It's quite likely that before you harnessed the power of mana in Magic: The Gathering, and before you started bluffing your way through Texas Hold 'Em, you played Uno. The playing card equivalent of checkers, Uno relies on primary colors and a zero-through-nine number system to create a fast-paced and accessible competitive experience that carries just enough depth to keep players casually engaged. This sort of low-impact gaming feels like a perfect fit for Xbox Live Arcade, and though a greater level of rule customization would have been welcome, this is still a fun and faithful rendition of a childhood favorite.
Unfortunately, there's no way to give another player a charley horse for not shouting Uno over Xbox Live...not yet, at least.

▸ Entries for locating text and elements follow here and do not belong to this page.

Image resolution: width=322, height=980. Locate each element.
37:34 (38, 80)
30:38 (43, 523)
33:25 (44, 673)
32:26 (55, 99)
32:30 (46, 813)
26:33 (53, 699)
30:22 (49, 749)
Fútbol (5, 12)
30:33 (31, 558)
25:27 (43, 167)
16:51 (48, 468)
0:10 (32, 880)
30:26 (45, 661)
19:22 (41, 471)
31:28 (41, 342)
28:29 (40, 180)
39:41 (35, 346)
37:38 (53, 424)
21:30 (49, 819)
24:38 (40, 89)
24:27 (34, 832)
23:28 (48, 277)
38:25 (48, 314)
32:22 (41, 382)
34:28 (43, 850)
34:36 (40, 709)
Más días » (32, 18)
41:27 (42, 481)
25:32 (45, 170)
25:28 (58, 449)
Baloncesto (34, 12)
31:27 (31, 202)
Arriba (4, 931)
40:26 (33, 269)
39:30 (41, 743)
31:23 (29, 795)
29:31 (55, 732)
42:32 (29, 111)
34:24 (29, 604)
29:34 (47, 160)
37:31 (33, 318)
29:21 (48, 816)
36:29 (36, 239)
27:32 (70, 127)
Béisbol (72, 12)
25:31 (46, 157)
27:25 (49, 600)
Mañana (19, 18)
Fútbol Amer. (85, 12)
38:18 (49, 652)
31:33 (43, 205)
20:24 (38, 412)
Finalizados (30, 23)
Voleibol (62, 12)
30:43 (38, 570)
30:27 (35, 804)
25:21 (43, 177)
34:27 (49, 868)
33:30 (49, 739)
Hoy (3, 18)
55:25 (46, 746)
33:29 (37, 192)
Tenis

If you've never actually played Uno, well, we feel sorry for your misspent childhood, but you're lucky because Uno is still easy to pick up and is still pretty fun. A typical game of Uno sees four players being dealt a hand of numbered, color-coded cards, with a face-up pile of cards in the middle and the remainder of the deck on the side. As the turns rotate around the table, each player must either place a card on the face-up pile that somehow matches the last card placed there--either they're the same number or the same color--or they have to draw a card from the deck. This goes on until one player's hand has been reduced to a single card, at which point they are obligated to bring this to everyone's attention by shouting "Uno!" The first player to get rid of all their cards is the winner.
Anyone that has actually played Uno will be able to fill you in on the nuances of how the game is played, including the diabolical action cards that let you skip players, change the rotation, and force other players to draw cards, but they'd all probably give you slightly different information. Someone might tell you that when you don't have a card that you can put on the face-up pile, you have to continue drawing cards until you draw a playable card. Someone else might say that you can avoid the penalties of a Draw Two or a Draw Four card by playing another Draw Two or Draw Four on top of it, effectively doubling the draw and passing it along to the next player.
The funny thing about Uno is that they would all be right, as playing around with the rule set is one of the minor pleasures of the game. The Xbox Live Arcade version gives you the option of tweaking several different variables, including those mentioned above, as well as a scoring system that lets a game of Uno go on for multiple rounds, with the winner of each round accruing points based on the cards leftover in the other players' hands. Tweaking rules can radically affect the tone and the pace of a game of Uno, and though some of the more extreme Uno-rule modifications we've played with are absent here, it's difficult to fault the game for not including an exhaustive amount of customization.